*What needs to be done:*
Using the entries below, write out the line with "Location (318, 793)", the line with "Tous (1448, 425)", and every line in between, exactly as each is written.

*Record extracts:*
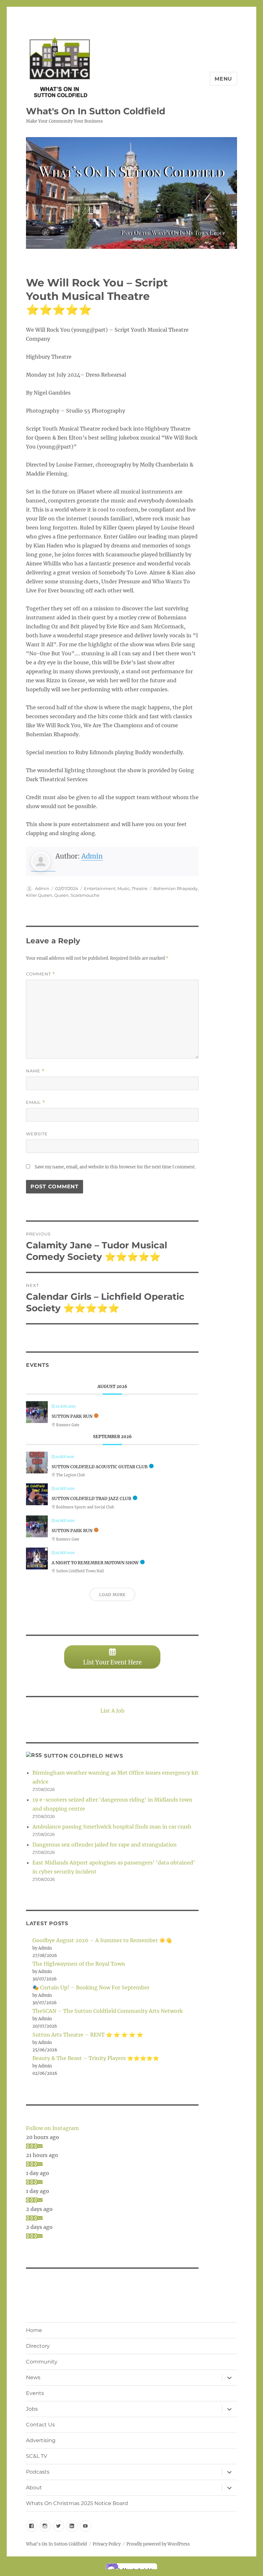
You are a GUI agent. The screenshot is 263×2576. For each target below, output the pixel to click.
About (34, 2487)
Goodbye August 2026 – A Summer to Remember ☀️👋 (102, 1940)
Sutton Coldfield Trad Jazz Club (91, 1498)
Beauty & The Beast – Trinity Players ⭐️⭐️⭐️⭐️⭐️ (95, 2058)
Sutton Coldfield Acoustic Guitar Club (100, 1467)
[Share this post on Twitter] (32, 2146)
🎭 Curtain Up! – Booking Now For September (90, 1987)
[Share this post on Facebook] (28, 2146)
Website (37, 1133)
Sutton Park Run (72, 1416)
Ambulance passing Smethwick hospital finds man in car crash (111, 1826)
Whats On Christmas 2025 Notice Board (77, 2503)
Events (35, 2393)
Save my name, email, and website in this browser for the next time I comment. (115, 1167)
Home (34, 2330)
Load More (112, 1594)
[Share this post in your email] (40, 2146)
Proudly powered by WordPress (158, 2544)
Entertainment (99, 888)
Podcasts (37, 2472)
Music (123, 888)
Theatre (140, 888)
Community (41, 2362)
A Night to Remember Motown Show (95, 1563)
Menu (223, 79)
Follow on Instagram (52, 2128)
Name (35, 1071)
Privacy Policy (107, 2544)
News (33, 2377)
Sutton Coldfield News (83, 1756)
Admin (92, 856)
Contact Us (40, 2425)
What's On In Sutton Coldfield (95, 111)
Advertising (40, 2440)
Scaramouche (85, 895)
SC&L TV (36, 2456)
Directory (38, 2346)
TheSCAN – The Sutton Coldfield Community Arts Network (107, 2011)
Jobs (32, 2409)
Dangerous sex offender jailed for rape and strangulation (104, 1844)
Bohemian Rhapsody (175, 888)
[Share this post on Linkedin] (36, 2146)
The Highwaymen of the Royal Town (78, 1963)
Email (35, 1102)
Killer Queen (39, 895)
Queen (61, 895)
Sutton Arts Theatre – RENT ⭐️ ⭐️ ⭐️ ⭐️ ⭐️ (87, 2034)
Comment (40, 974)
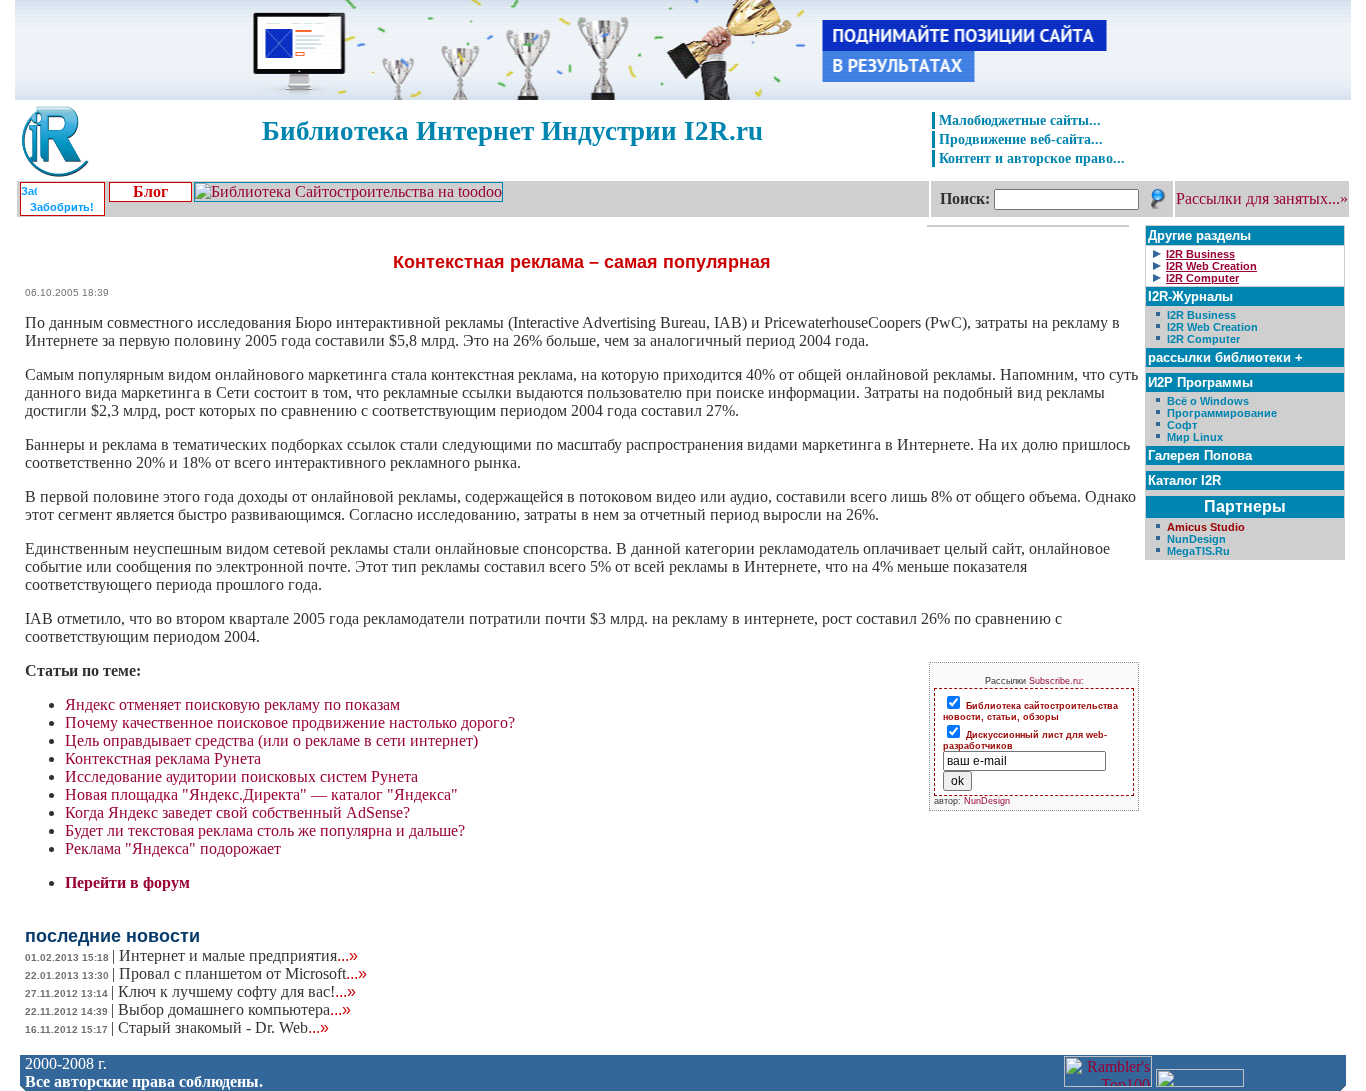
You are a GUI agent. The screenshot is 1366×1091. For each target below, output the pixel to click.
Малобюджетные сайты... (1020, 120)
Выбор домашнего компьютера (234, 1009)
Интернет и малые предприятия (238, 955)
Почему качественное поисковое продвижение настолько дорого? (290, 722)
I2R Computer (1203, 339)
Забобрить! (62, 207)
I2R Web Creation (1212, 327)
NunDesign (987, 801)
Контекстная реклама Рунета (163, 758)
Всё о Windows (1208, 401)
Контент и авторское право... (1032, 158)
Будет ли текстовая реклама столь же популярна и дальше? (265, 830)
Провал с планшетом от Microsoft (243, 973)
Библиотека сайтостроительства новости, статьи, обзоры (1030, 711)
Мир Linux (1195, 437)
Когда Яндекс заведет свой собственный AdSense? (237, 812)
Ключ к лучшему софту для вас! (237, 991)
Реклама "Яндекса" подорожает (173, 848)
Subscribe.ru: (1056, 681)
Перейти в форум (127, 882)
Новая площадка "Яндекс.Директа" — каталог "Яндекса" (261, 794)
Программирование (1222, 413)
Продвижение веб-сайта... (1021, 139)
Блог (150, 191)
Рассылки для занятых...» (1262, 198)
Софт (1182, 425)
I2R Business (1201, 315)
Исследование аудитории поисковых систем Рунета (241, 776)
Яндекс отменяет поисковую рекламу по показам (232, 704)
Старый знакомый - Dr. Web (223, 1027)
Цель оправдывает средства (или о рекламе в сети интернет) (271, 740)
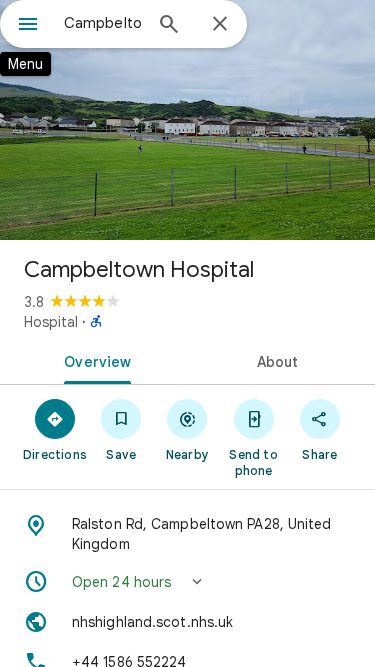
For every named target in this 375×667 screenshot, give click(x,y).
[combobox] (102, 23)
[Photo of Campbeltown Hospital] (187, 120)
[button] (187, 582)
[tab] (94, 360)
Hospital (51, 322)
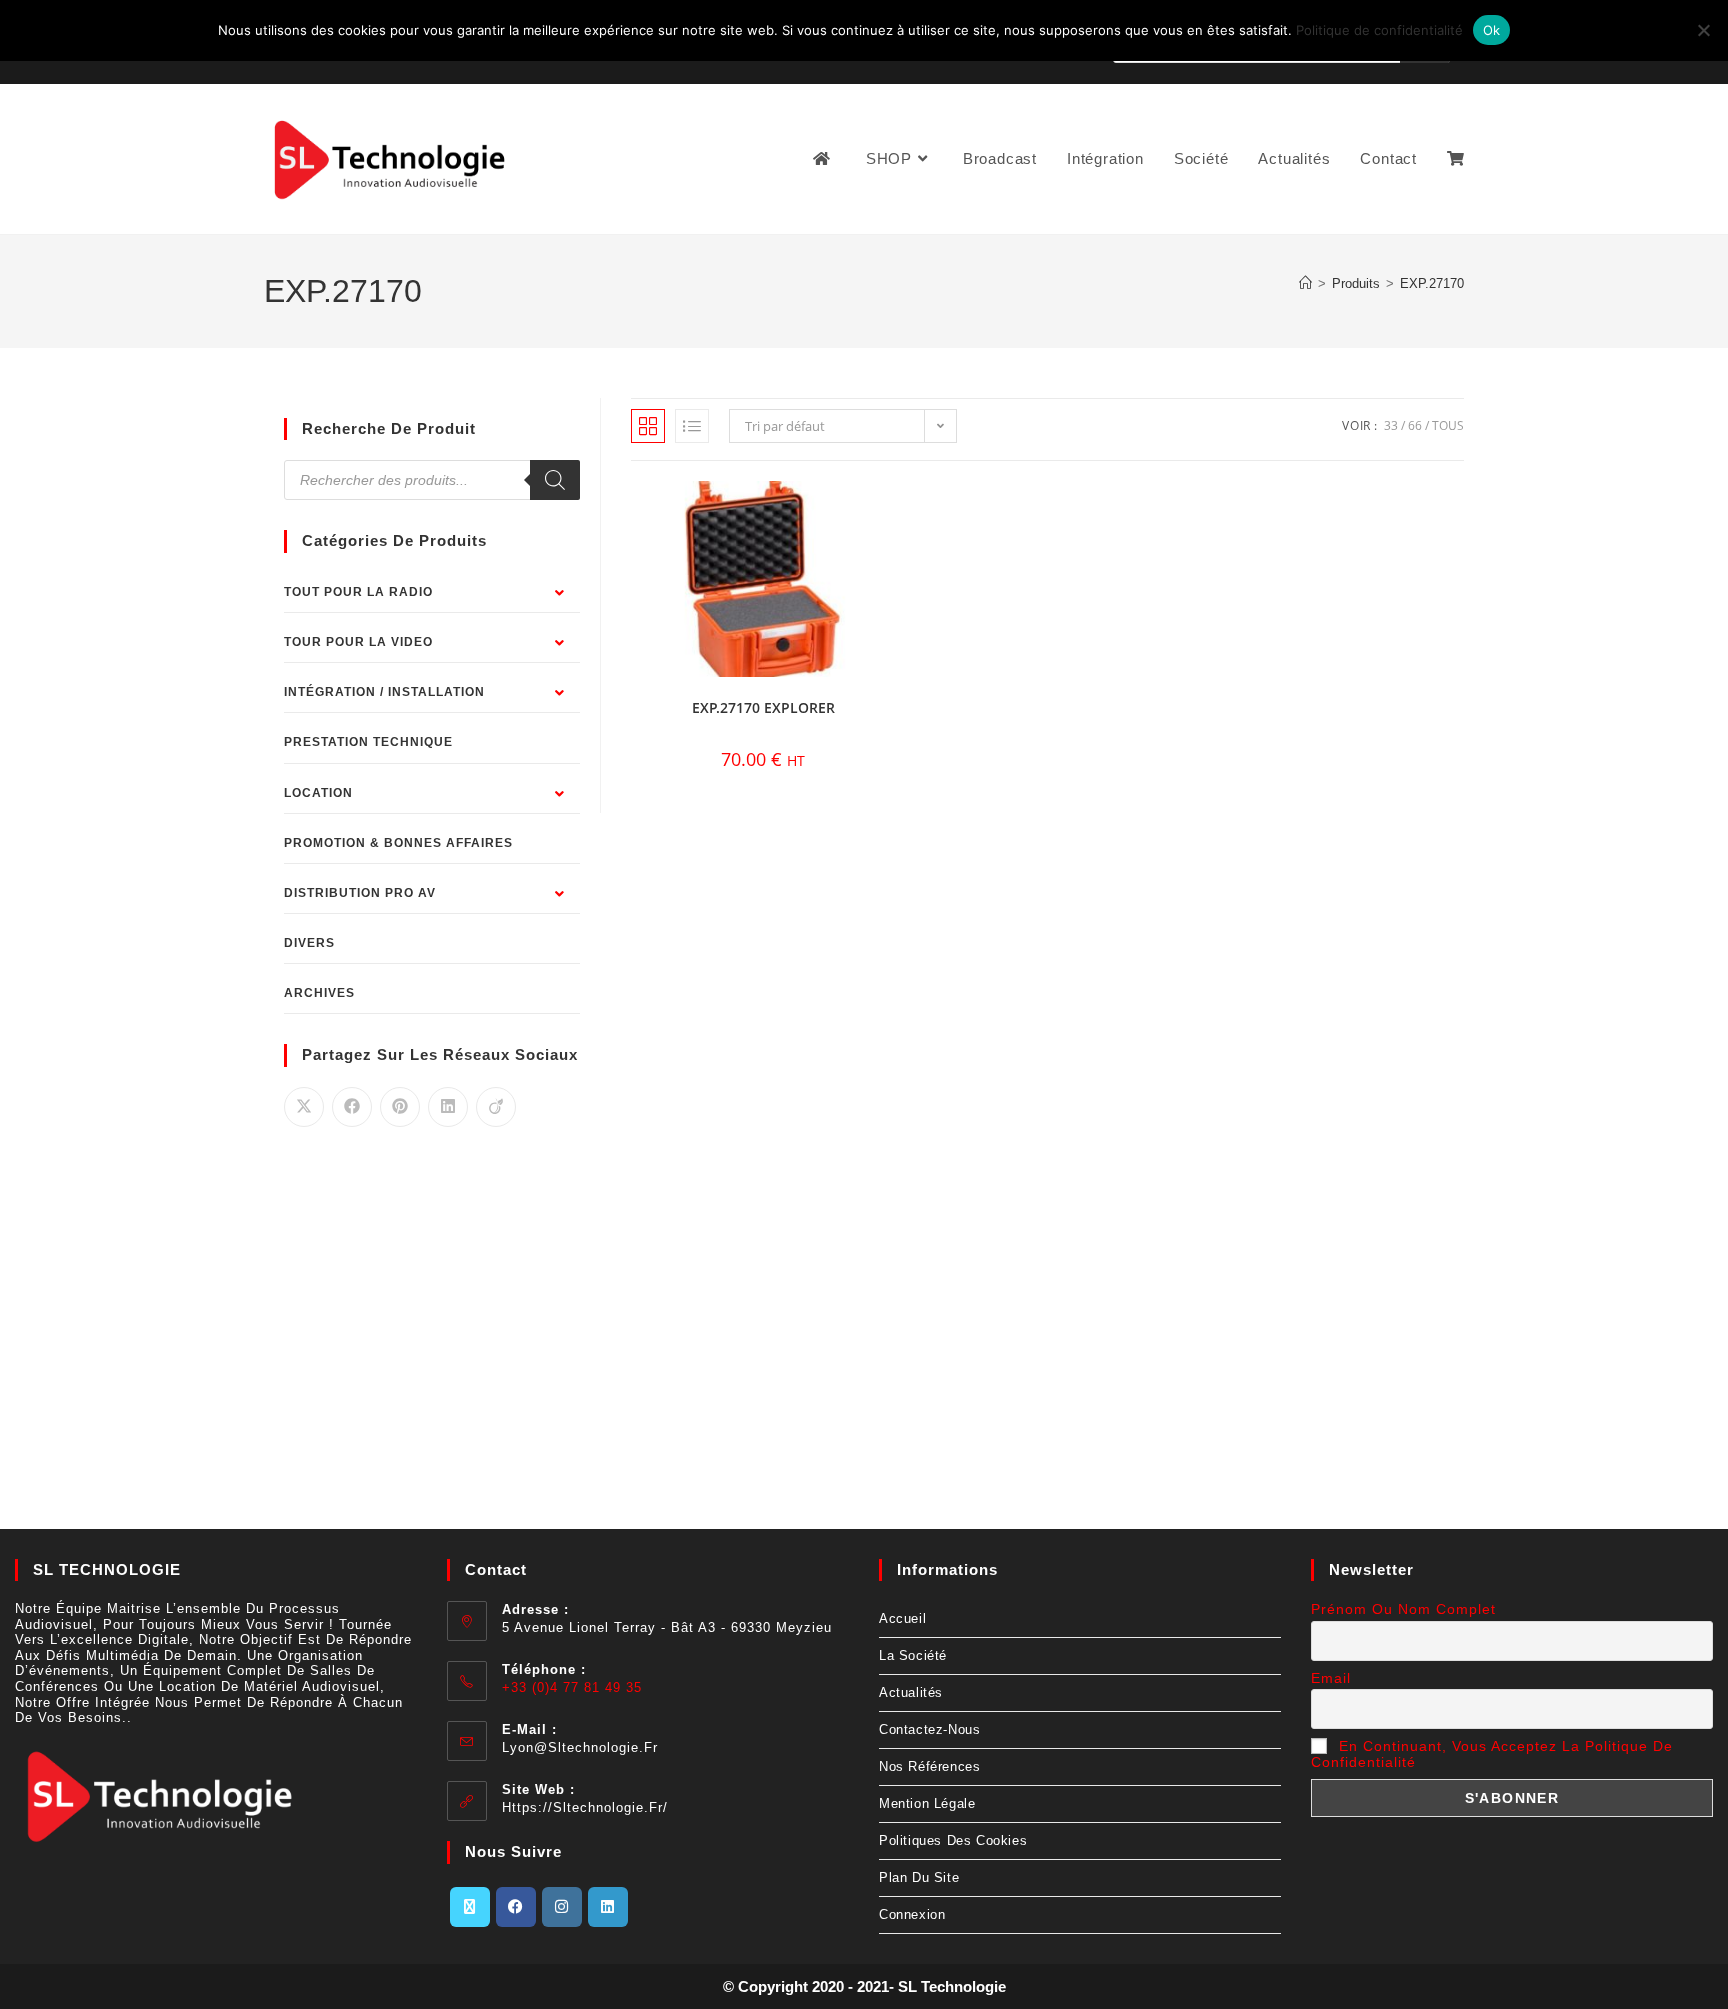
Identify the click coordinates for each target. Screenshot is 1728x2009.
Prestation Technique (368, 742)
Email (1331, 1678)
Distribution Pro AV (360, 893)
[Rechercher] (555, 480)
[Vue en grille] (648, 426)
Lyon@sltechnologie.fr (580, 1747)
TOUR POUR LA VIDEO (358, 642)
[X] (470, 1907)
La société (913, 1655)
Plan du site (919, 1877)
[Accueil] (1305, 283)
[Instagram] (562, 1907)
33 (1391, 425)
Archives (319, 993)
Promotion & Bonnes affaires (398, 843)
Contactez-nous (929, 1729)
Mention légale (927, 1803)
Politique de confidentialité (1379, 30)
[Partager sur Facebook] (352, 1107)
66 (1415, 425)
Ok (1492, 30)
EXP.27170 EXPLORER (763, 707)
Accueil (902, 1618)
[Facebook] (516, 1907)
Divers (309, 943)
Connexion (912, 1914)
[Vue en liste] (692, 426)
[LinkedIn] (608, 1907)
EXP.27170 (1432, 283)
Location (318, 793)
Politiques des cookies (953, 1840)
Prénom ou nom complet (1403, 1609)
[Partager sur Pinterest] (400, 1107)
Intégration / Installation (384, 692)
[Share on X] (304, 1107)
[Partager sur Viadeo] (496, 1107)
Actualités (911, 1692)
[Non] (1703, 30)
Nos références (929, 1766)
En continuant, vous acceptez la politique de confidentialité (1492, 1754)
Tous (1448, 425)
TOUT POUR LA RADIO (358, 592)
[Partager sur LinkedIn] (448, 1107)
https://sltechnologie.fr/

*Solution:*
Location (318, 793)
Politiques des cookies (953, 1840)
Prénom ou nom complet (1403, 1609)
[Partager sur Pinterest] (400, 1107)
Intégration / Installation (384, 692)
[Share on X] (304, 1107)
[Partager sur Viadeo] (496, 1107)
Actualités (911, 1692)
[Non] (1703, 30)
Nos références (929, 1766)
En continuant, vous acceptez la politique de confidentialité (1492, 1754)
Tous (1448, 425)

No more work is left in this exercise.